→ WHAT IS EXPECTED
List every title that the passage about Angus MacVicar encloses in single quotation marks, giving each title once.

→ SOURCE

==============================

I've been thoroughly enjoying my monthly dive into classic genre fiction written for children, even though not everything that I focus on ends up fitting into that project. I knew I wanted to tackle a book by Angus MacVicar at some point, because he's a Scottish author hardly remembered today but prolific and important in his time for his children's science fiction, mostly written after World War II, and for his thrillers and autobiographical work. In particular, I wanted to dive into his 'Lost Planet' series, which was apparently the first science fiction series translated into Hebrew and so manifested a huge influence on the genre in Israel.

However, I found that, while I own three of that eight book series, I don't have the first, so I had to place that goal on pause. Instead, I realised that I do have all four books in his 'Atom Chasers' and 'Super Nova' duologies, along with another novel called 'Satellite 7', every one of which sounded like it ought to be science fiction too. Unfortunately I tackled the hardbacks first, only to find that the 'Atom Chasers' books are really thrillers for children that merely start against a backdrop of advanced technology, hence the name. However, I enjoyed the first enough to quickly devour the second too and so ought to review both of these quick but vibrant reads on the basis that they're probably unjustly forgotten today.

==============================

→ PROVIDED DATA
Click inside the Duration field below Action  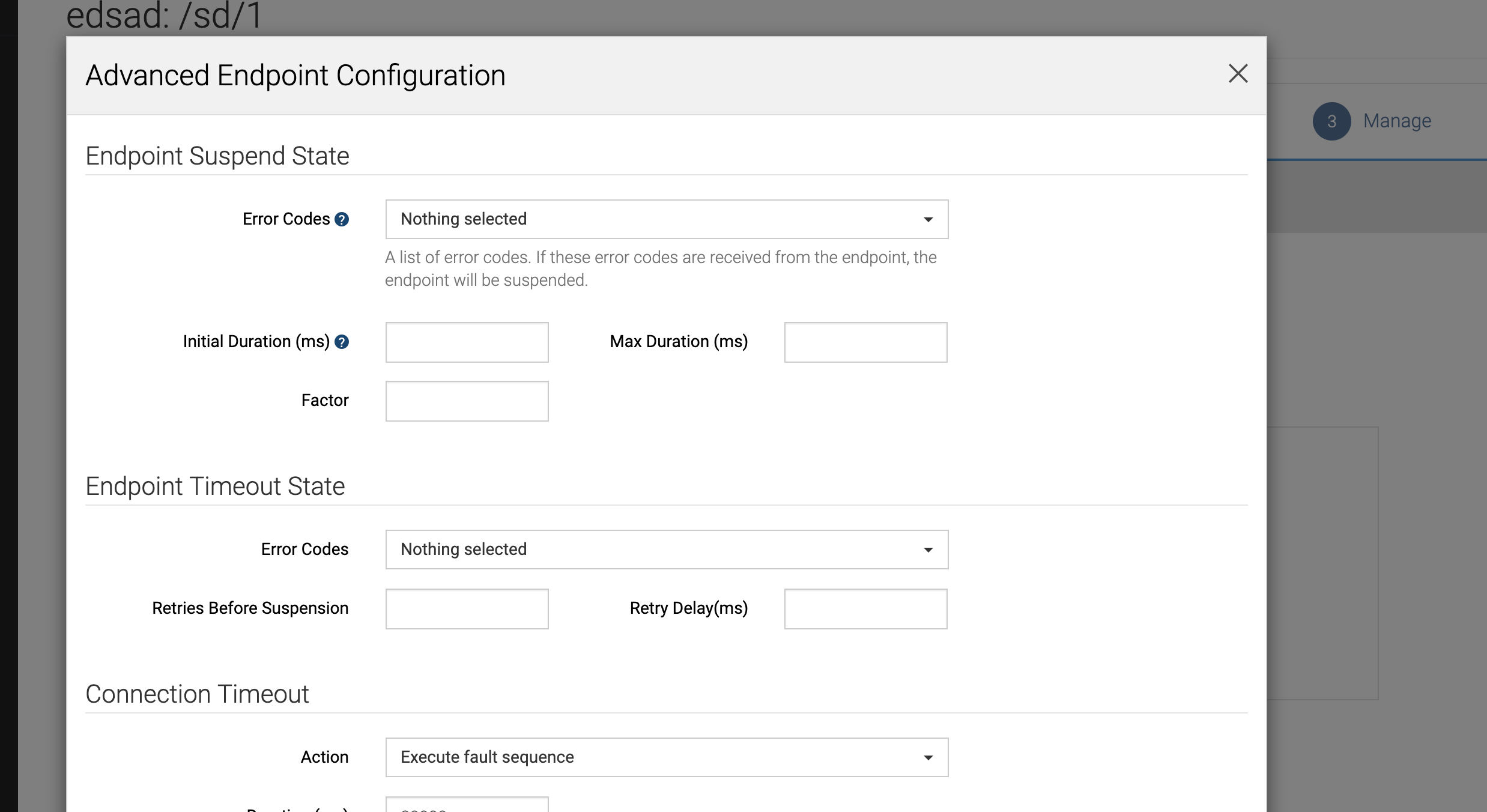[x=467, y=808]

==============================

→ ANSWER TO THIS EXERCISE
Lost Planet
Atom Chasers
Super Nova
Satellite 7